» **What you are asked to do**
Copy out everything from "Tell us something" down to "choices we made." in the interview with Abigail, word for word.

Meet Abigail from Jane Kirkpatrick’s Something Worth Doing

Welcome to Novel PASTimes! We are pleased you stopped by today. I’m happy to be here too! I travel a lot despite the stagecoach discomforts, the sometimes-smelly trains and of course, on horseback and walking, so it’s nice to have a little respite here with you today and put my tired feet up. Thanks for asking me to stop by.

Tell us something about where you live. I live in Oregon but I was born in Illinois and crossed the Oregon Trail in 1852 with my parents and siblings. I was asked to keep the diary of our crossing (I was 16 and love words!) and later I used the diary to help me write my very first novel. I’ve written over 20! My husband and six children have lived on farms (one I named Hardscrabble and it was!) and then we moved to Lafayette, Oregon where I taught school and later Albany, Oregon where I ran a millinery and owned a school and then Portland where I was one of the few women in the country to start and operate a newspaper supporting women’s rights for 17 years. We lived on a ranch in Idaho for a time too. We Duniways did get around, sometimes because of poor choices we made.

Is there anything special about your name? Why do you think you were given that name? My name is Abigail Jane Scott Duniway. My family called me Jenny. I never knew why my parents gave me that name but my mother did admire Abigail Adams, wife of John Adams, a signer of the Constitution and later President of the US. Perhaps she indirectly affected my life with that name as women and the rights of other minorities became my life’s calling in response to Micah’s question what does the Lord require?  “To seek justice, love mercy and walk humbly with my God.”  I have to work on the humbly part though. That name, Abigail, gave me a sound base from which to seek justice for women.

» **Data excerpts**
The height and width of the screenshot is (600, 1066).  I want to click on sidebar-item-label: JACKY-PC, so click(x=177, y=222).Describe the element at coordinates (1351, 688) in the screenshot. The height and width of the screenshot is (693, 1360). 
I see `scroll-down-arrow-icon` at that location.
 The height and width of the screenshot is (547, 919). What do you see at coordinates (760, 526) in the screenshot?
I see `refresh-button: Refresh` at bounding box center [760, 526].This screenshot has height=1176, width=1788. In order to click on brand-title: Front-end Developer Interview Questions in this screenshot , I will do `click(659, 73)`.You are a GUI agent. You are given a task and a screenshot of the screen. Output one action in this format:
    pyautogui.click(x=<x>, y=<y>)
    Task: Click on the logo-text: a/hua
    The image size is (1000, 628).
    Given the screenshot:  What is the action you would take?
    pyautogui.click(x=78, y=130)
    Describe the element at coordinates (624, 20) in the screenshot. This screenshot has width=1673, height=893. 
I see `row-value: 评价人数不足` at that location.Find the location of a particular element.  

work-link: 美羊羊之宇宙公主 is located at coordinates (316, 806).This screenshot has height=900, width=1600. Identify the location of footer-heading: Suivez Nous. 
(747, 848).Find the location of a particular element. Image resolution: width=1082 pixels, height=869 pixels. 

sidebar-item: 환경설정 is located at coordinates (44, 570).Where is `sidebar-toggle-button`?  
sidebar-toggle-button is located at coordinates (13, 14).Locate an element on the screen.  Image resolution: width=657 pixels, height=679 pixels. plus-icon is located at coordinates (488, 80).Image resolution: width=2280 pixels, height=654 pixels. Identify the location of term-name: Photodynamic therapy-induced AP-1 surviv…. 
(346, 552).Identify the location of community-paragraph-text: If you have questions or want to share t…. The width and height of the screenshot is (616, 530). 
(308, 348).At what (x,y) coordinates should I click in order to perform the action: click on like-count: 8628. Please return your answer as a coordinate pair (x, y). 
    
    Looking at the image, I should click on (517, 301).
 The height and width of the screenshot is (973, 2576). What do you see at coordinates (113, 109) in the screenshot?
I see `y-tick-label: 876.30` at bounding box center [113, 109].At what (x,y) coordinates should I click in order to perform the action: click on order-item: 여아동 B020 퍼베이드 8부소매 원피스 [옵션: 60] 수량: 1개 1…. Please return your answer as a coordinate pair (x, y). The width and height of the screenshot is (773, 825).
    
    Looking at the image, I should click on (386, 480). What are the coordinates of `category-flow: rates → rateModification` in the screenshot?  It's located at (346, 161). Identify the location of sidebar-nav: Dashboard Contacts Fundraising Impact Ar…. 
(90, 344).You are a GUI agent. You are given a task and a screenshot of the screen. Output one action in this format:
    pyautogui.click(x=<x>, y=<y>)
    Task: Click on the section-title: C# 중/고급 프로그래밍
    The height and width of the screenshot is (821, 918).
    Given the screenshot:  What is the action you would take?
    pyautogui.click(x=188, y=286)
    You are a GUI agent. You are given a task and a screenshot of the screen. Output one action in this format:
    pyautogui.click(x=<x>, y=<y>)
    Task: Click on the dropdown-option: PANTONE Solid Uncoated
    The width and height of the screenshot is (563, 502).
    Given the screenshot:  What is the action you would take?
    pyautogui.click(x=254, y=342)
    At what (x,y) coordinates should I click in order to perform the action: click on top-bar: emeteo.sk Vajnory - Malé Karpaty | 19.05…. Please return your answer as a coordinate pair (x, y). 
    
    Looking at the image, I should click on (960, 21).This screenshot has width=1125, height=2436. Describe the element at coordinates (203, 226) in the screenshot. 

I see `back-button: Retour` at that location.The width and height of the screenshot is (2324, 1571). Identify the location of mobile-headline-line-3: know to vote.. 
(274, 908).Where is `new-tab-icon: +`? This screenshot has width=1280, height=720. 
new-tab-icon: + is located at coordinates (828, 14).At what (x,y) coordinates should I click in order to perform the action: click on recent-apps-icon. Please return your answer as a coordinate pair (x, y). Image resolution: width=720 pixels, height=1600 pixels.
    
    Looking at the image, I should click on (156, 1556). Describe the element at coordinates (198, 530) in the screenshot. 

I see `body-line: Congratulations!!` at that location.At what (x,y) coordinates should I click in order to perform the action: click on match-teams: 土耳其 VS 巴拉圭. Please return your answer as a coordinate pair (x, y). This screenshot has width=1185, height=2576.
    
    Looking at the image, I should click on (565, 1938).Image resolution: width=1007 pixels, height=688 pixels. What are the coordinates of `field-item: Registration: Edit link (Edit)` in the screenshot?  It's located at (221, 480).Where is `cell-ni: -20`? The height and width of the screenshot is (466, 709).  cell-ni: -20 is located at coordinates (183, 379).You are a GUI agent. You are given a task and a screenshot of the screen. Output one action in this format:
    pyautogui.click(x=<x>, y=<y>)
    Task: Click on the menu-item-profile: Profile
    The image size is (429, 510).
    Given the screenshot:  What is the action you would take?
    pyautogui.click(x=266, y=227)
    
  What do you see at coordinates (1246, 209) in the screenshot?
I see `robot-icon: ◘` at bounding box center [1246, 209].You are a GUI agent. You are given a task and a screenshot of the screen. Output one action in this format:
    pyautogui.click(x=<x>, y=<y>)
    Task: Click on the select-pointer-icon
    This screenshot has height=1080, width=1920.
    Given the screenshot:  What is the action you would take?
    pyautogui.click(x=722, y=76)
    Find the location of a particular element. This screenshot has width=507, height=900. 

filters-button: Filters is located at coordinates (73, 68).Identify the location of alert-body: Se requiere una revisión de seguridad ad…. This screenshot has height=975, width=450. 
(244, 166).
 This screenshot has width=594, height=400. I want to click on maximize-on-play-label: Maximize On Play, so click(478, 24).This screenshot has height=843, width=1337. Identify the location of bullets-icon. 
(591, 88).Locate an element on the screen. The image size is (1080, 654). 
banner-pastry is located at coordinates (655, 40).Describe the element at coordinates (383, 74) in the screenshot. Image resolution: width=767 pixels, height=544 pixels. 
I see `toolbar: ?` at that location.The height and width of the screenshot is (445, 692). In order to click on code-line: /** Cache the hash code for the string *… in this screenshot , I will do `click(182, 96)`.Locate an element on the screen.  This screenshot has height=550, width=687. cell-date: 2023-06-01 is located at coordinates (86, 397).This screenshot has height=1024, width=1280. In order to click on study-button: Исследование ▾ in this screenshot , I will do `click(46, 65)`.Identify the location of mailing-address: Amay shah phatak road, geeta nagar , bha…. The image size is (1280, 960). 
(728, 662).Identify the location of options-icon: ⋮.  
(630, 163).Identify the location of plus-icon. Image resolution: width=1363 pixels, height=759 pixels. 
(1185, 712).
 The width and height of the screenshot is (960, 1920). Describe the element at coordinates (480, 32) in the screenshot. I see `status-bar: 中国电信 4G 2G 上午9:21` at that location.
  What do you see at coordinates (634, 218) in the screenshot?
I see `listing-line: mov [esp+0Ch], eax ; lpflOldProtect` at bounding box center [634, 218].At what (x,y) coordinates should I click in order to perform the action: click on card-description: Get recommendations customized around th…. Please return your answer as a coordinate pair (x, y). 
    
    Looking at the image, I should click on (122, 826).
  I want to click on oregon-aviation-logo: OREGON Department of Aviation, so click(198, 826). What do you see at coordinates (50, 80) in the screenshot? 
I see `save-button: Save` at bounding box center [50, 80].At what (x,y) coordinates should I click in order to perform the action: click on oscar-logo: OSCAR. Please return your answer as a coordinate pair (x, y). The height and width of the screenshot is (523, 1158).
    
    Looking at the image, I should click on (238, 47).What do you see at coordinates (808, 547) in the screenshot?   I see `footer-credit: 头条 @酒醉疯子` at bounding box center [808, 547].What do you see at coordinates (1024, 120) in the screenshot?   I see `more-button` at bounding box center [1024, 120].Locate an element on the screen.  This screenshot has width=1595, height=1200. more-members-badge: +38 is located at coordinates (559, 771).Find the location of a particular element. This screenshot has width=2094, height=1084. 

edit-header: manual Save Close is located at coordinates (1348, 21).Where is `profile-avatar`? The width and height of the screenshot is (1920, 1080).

» **Task output**
Tell us something about where you live. I live in Oregon but I was born in Illinois and crossed the Oregon Trail in 1852 with my parents and siblings. I was asked to keep the diary of our crossing (I was 16 and love words!) and later I used the diary to help me write my very first novel. I’ve written over 20! My husband and six children have lived on farms (one I named Hardscrabble and it was!) and then we moved to Lafayette, Oregon where I taught school and later Albany, Oregon where I ran a millinery and owned a school and then Portland where I was one of the few women in the country to start and operate a newspaper supporting women’s rights for 17 years. We lived on a ranch in Idaho for a time too. We Duniways did get around, sometimes because of poor choices we made.